Sin embargo, cualquiera de estas propuestas no se diferencia esencialmente de Punto Pelota, Futboleros y demás ejemplos del periodismo futbolístico de masas. Con herramientas, tonos y motivaciones seguramente opuestas, su objetivo es algo semejante: entender algo de esa complejidad llamada fútbol, que una vez que parecemos tenerla entre las manos, se nos escapa (ese gol a la contra en el último minuto que pilla a todos por sorpresa, ese fallo a puerta vacía). Como toda buena obsesión que convoca a amplios grupos sociales, alrededor del fútbol se articulan discursos y más discursos —de lo más sofisticado a lo más bajo— para tratar de proporcionar un orden aparente a lo que no lo tiene, o no de forma explícita. Todos ellos se superponen entre sí, sin anularse, y no consiguen agotar, ni de lejos, el objeto analizado. Quizá por eso el fútbol siga fascinando a todos. Quizá también precisamente por eso resulte tan fácil apoyar al campeón y denigrar al perdedor: porque en un mundo en el que los números de poco valen, los resultados quedan después de que el tiempo pase y, por lo tanto, es sencillo que justifiquen todos los discursos.
Conocer el fútbol
Muchos recordarán la llegada del teletexto a los televisores, en los años noventa. Fue, a su manera, uno de los primeros contactos que tuvimos con una interactividad propia de Internet, con la que ahora nos encontramos tan familiarizados. Al mismo tiempo, fue una de las primeras herramientas para conocer los resultados futbolísticos que no pasaba por escuchar un programa de radio, ver un programa de televisión o comprar un periódico. Si accedías a la página del teletexto indicada, podías consultar todos los resultados de primera división de manera automática, lo cual permitía seguir toda la jornada de la liga española a la vez, horas antes de que se emitiesen los resúmenes. Se podría dejar aquella página congelada mientras uno se dedicaba a otros menesteres, esperando que se actualizase y presentase, parpadeando, los goles que se acababan de marcar. Ese momento de refresco en el que el número de tu equipo parpadeaba garantizaba un vuelco al corazón seguramente mayor al que se produciría si se estuviese viendo el propio partido. En realidad, se trata de un conocimiento completa y totalmente limitado del fútbol, reducido a su mínima expresión. ¿Qué habría pasado? ¿Habría sido un golazo, habría sido un gol de rebote, en propia puerta, o marcado por la estrella del equipo? El absoluto laconismo de la información posibilitaba que se crease otro nuevo partido, el que tenía en su cabeza el usuario del teletexto. Un partido seguramente muy diferente al que estaba teniendo lugar, pero en cuanto que compartía su resultado, casi tan válido. La imaginación siempre ha sido un componente fundamental del deporte de masas y las nuevas fórmulas, más que acabar con ella, han agudizado su influencia.
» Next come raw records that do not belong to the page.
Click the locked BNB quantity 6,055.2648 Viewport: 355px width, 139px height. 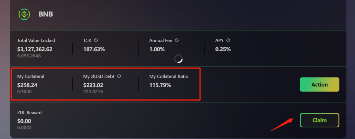click(x=29, y=56)
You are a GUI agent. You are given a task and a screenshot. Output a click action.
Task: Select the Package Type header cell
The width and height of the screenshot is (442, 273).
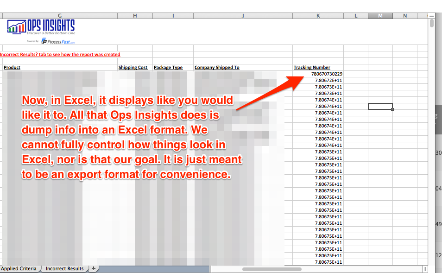(168, 68)
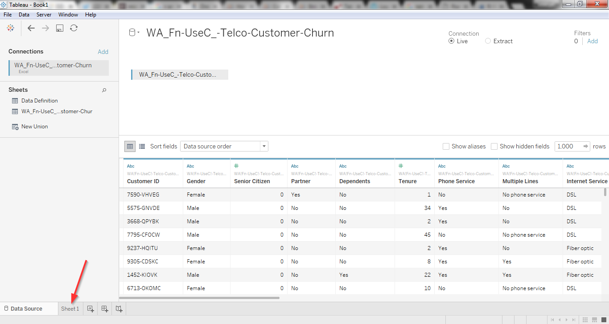Switch to the Sheet 1 tab

tap(70, 308)
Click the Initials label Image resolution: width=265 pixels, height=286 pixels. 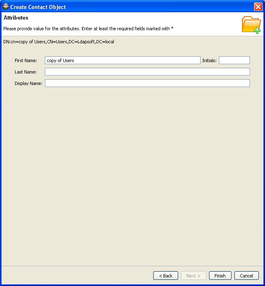pyautogui.click(x=209, y=60)
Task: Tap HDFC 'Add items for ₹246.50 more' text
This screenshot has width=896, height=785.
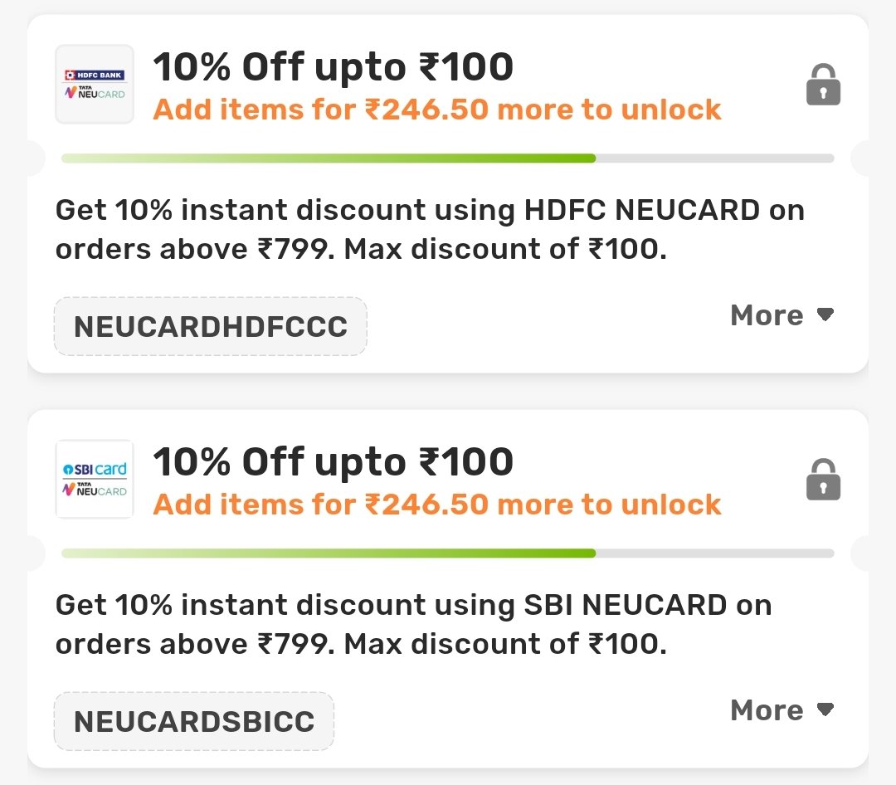Action: pos(437,110)
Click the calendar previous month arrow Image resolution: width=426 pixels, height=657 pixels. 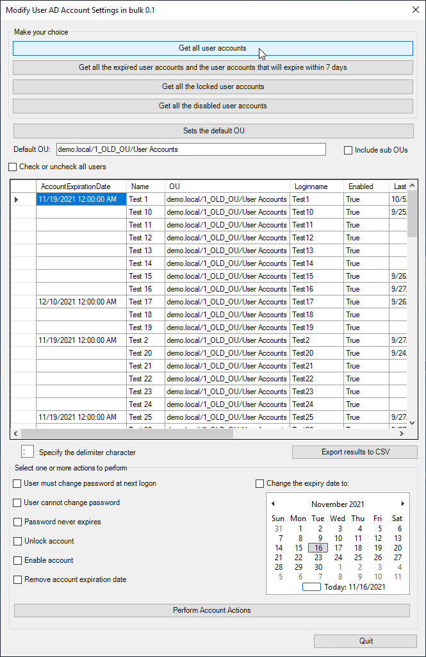(x=273, y=504)
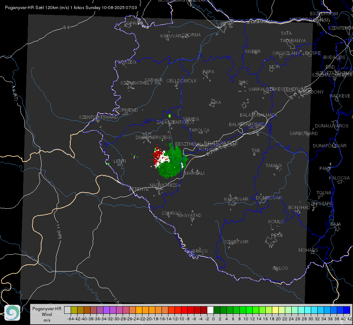
Task: Select the white zero-velocity swatch in the legend
Action: pyautogui.click(x=210, y=310)
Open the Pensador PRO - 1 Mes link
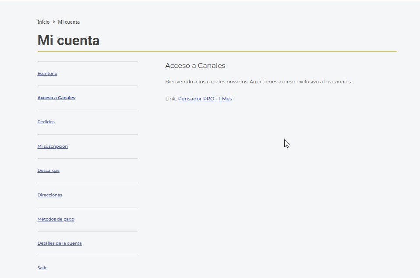Viewport: 420px width, 278px height. tap(205, 99)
Uno de los ejemplos más extremos es el programa del canal Esport3 La radio en colors. Frente a la imposibilidad de adquirir los derechos de emisión, el programa ha tomado una vía un tanto pícara, que es, básicamente, que los tertulianos narren el partido… Que están viendo en una televisión situada en off. Lo que cualquiera consideraría, en otro contexto, como algo tremendamente experimental —recordemos aquel partido planificado para que el balón no apareciese nunca en pantalla que sugirió en su día Guerín— se convierte, necesidad mediante, en una inopinada experiencia que, eso sí, han llegado a seguir ochenta mil espectadores, como en el caso de un reciente Barcelona-Milan. Es sencillo despachar la fórmula como una mera reproducción del aparato radiofónico, en el que lo verbal se impone a lo visual, con una importante salvedad. En la radio no hay off posible, o al menos, este no aparece más que sugerido por la palabra. En dicho programa, el fuera de cuadro está constantemente citado gracias a la mirada de los tertulianos, que se dirige a un punto indeterminado fuera de la pantalla. La televisión nos promete ver. Al negar esa promesa, sólo se genera esa ansiedad propia del fuera de campo que está presente fuera de nuestro alcance. El fútbol, en cualquier caso, vuelve a estar en otro lugar.
Hoy en día, seguir en un periódico online las retransmisiones en vivo de los partidos exige una fe semejante. De acuerdo, ahora el lector dispone de alineaciones, comentarios de los cronistas, interacción en el foro, fotografías al instante… Pero el partido, en sí mismo, sigue estando ausente. Y los goles y jugadas estelares, por mucho que sean descritas al dedillo, siguen existiendo únicamente en la cabeza del lector. Tan sólo en tiempos recientes se puede ver de manera casi instantánea el gol que acaba de ser marcado; eso sí, de manera totalmente pixelada, apenas una sombra de esa realidad que cada vez se percibe como algo más lejano.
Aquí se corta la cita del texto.